The United States under the Bush administration in the 2000s pressured countries around the world into entering into bilateral agreements requiring them not to surrender U.S. nationals to the ICC severely undermining the institution’s authority and impartiality.  

The South African perception of Russia like many other African countries is largely informed by the support that the Soviet Union gave to various anti-colonial movements in the form of weapons, training, and supplies against Western colonial powers. 

So for many in South Africa and Africa as a whole, Vladimir Putin is an ally and not another White European imperialist. This sentiment is echoed by South African politician Julius Malema who has proposed providing protection for Putin if he enters South Africa for the duration of his visit. 

He argues: “President Putin is welcome, we know our friends, we know the people who liberated us, we know the people who supported us.”        

Ignoring the arrest warrant would not be without its difficulties however, South Africa is currently gripped by high unemployment and declining infrastructure. 

Moreover it is stuck in the middle of an energy crisis which has been ongoing since 2007 and has been exacerbated by the Russian invasion of Ukraine which has contributed to soaring energy prices which has stifled economic growth by 17 percent.

South African President Cyril Ramaphosa has been tempted by a dual offer made by the Dutch Prime Minister Mark Rutte and Danish Prime Minister Mette Frederiksen to add €300 million to EU and US assistance in ending the energy crisis while also funding a green transition towards renewable energy sources.

The catch is that the South African government must end its official position of neutrality on Russia in relation to its invasion of Ukraine. 

Ramaphosa’s ambiguity on this decision however is putting his country at economic risk with tensions continuing to rise after the US Ambassador Reuben Brigety last December accused South Africa of providing arms to Russia through ships docked in Cape Town. 

This caused the South African currency, the rand, to sink significantly against the U.S. dollar. 

The United States has also considered potential sanctions for an ailing South Africa in the event of a Putin visit. 

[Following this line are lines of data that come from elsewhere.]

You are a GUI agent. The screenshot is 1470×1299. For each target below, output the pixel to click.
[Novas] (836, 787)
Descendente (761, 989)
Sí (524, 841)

Market analyst Peter Attard Montalto corroborates this, arguing that the Western backlash would be severe and the currency “would blow up”. 

Some parts of the South African media have suggested that the government is being used by Putin to draw South Africa into an unnecessary conflict with the West.       

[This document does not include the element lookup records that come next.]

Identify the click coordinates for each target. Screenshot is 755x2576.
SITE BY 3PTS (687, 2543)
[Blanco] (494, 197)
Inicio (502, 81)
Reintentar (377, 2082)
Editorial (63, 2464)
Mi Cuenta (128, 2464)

While there is evidence that the South African government is attempting to circumnavigate this issue by having the BRICS summit be hosted in another country, this issue highlights the challenge that African countries have in terms of setting and maintaining their own political agenda. 

Former South African President Thabo Mbeki has argued that had there been an “African court of justice” with the collective support of other African states then perhaps South Africa would not be stuck in between the geopolitical struggles of the West and Russia.

Whatever the position that South Africa takes, it will send a clear message on where it wants to align on the geopolitical landscape.